Parthasarthy Sharma

Personal information
- Full name: Parthasarathy Harishchandra Sharma
- Born: 5 January 1948 Alwar, Rajasthan, India
- Died: 20 October 2010 (aged 62)
- Batting: Right-handed
- Bowling: Right-arm medium

International information
- National side: India;
- Test debut (cap 134): 11 December 1974 v West Indies
- Last Test: 1 January 1977 v England
- ODI debut (cap 18): 21 February 1976 v New Zealand
- Last ODI: 22 February 1976 v New Zealand

Career statistics
| Competition | Test | ODI | FC | LA |
| Matches | 5 | 2 | 152 | 17 |
| Runs scored | 187 | 20 | 8,614 | 632 |
| Batting average | 18.69 | 10.00 | 39.15 | 45.14 |
| 100s/50s | 0/1 | 0/0 | 18/45 | 3/1 |
| Top score | 54 | 14 | 206 | 110* |
| Balls bowled | 24 | – | 12,621 | 684 |
| Wickets | – | – | 191 | 13 |
| Bowling average | – | – | 24.51 | 32.61 |
| 5 wickets in innings | – | – | 6 | 1 |
| 10 wickets in match | – | – | 1 | 0 |
| Best bowling | – | – | 6/26 | 6/29 |
| Catches/stumpings | 1/– | 0/– | 145/2 | 5/– |
- Source: Cricinfo, 20 March 2014

= Parthasarathy Sharma =

Indian cricketer (1948–2010)

Parthasarathy Harishchandra Sharma (5 January 1948 – 20 October 2010) was an Indian cricketer.

Sharma was born in Alwar, Rajasthan and played in five Test matches and two One Day Internationals from 1974 to 1977. He played first-class cricket for Rajasthan in the Ranji Trophy from 1962 to 1963 (when he made his debut a few days before his 15th birthday) to 1984–85. In the beginning of his career he kept wickets too, but later gave up keeping and became an off spinner.
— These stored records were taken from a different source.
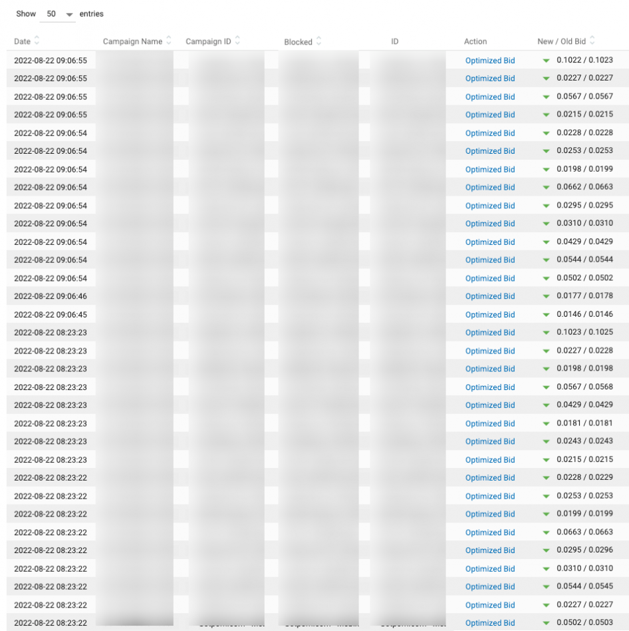Click the Date column header label
This screenshot has width=629, height=631.
pyautogui.click(x=22, y=41)
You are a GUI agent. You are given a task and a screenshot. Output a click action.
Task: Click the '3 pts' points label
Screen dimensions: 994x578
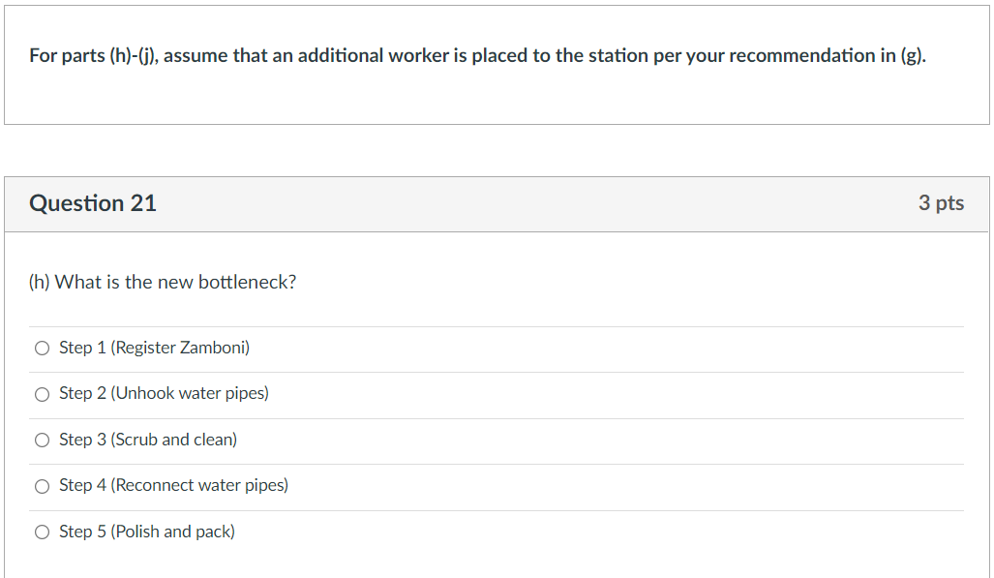tap(941, 203)
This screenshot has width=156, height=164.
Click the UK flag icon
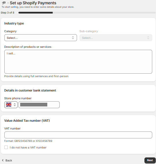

He was a master of playing spin bowling and people compared him to Vijay Manjrekar the way he handled the turning ball.

In 1977–78 he captained Rest of India to an innings victory over Bombay in the Irani Cup, scoring 206, his highest score, and taking four wickets. His best bowling figures came against Vidarbha in 1974–75, when he took the first six wickets in the second innings to finish with 6 for 26, then hit the highest score of the match, 54 not out, to give Rajasthan victory by eight wickets.